Quelles sont les origines historiques des différends qui ont opposé les deux pays pendant une quarantaine d’années ? Quelles sont les modalités du rapprochement actuel et que peuvent être les conséquences et la portée de l’entente entre Bagdad et Téhéran à court et moyen terme ? Ce sont là les trois points que nous essayerons de développer dans cet article. Mais, conscients du peu de temps qui nous sépare des événements et, tenant compte des négociations qui sont actuellement en cours entre les représentants des deux pays, nous ne pourrons ici tracer que quelques esquisses des faits et ne déduire que des conclusions prudentes.

I. Historique

Bien que voisins, et tous deux pays musulmans, l’Iran et l’Irak n’ont presque jamais eu de relations tout à fait détendues et normales. A deux reprises pourtant, à l’époque du « Pacte de Saadabad » en 1937 et du « Pacte de Bagdad» en 1955, ces relations ont semblé se normaliser et se développer rapidement, mais ce n’était qu’à titre provisoire.

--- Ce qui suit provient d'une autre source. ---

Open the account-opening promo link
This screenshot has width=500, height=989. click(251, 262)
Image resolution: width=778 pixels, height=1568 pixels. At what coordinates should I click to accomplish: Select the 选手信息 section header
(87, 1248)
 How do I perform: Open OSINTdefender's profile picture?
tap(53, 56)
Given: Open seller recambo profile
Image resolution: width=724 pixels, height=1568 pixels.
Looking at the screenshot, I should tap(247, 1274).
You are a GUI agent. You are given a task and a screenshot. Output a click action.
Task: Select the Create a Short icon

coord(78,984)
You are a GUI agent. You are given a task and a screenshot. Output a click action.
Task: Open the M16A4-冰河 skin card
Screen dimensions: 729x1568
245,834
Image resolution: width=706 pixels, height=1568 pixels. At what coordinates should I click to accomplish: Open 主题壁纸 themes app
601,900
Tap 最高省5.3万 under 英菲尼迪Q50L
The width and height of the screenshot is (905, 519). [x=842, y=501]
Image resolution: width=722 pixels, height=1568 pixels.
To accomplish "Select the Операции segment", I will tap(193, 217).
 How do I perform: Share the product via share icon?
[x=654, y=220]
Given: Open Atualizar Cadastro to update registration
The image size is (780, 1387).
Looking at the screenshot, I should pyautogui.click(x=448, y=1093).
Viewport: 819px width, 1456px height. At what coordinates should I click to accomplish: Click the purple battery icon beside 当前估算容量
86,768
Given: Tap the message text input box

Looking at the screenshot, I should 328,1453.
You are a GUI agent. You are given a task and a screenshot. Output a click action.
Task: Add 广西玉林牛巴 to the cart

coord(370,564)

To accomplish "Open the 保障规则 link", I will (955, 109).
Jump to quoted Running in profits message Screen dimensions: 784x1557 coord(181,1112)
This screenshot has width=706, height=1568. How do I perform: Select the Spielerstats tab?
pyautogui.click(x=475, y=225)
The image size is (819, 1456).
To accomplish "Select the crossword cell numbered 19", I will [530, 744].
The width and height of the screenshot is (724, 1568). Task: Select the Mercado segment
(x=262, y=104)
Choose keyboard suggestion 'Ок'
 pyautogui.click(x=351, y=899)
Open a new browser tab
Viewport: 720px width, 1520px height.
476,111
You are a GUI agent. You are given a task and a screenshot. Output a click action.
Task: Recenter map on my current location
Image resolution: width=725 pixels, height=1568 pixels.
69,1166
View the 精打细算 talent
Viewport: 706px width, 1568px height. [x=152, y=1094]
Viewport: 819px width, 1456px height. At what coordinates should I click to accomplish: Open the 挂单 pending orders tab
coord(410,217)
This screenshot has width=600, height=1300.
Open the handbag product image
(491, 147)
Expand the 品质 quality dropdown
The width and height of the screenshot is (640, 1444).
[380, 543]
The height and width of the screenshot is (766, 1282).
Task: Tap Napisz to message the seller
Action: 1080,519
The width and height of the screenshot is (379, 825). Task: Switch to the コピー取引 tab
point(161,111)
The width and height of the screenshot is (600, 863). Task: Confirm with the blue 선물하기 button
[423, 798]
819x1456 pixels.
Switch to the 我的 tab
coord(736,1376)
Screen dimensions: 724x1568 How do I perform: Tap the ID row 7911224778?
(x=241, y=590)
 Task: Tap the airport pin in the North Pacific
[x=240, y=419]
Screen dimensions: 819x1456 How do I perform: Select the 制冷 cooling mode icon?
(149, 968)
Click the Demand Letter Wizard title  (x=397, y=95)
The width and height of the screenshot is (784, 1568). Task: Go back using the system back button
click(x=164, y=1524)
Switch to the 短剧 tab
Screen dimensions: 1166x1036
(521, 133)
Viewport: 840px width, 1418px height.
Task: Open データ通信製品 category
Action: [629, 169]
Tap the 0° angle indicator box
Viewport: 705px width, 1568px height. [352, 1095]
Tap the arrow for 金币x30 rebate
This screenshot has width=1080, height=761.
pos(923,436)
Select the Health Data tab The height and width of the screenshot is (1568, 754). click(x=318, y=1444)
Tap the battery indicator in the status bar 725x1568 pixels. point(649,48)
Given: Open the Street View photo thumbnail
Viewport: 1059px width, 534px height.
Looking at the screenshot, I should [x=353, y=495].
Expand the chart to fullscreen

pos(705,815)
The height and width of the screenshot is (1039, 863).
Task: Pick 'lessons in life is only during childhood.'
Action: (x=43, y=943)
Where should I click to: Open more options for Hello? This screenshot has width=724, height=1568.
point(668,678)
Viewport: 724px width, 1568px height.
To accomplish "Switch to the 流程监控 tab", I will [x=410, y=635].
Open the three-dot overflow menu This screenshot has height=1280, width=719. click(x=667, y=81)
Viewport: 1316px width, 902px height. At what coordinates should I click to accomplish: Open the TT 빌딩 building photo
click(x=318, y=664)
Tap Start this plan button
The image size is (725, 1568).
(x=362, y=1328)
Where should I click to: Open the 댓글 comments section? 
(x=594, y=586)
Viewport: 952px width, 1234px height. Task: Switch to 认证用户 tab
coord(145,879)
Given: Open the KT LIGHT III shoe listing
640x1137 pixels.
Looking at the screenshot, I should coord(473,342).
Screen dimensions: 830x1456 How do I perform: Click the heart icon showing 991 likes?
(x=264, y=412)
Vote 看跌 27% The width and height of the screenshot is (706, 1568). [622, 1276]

Avant la signature de ces deux Pactes et pendant la période qui les sépare, mais surtout après le retrait de l’Irak du Pacte de Bagdad, les relations sont passées par des hauts et des bas. Il y a eu des périodes de détente relative, de crise et de menace, de guerres sur les ondes et des accrochages dans les régions frontalières. A certains moments, on a cru même, de part et d’autre, à l’imminence d’une intervention généralisée des forces armées. Depuis la révolution du 14 juillet 1958 en Irak et l’instauration d’un régime républicain à Bagdad, il est apparu de plus en plus difficile de diminuer les tensions toujours latentes qui existaient entre les deux pays. La crise atteindra son point culminant le 19 avril 1969, lorsque l’Iran, las de voir ses droits lésés dans le Chatt-el-Arab, dénonça officiellement le Traité du 4 juillet 1937 réglementant la navigation sur le fleuve et délimitant la frontière entre les deux pays. Depuis lors, le problème majeur du contentieux irano-irakien est le conflit du Chatt-el-Arab autour duquel gravitent des questions comme celle concernant les résidents d’origine iranienne en Irak et surtout le problème kurde. Nous allons ici les évoquer rapidement.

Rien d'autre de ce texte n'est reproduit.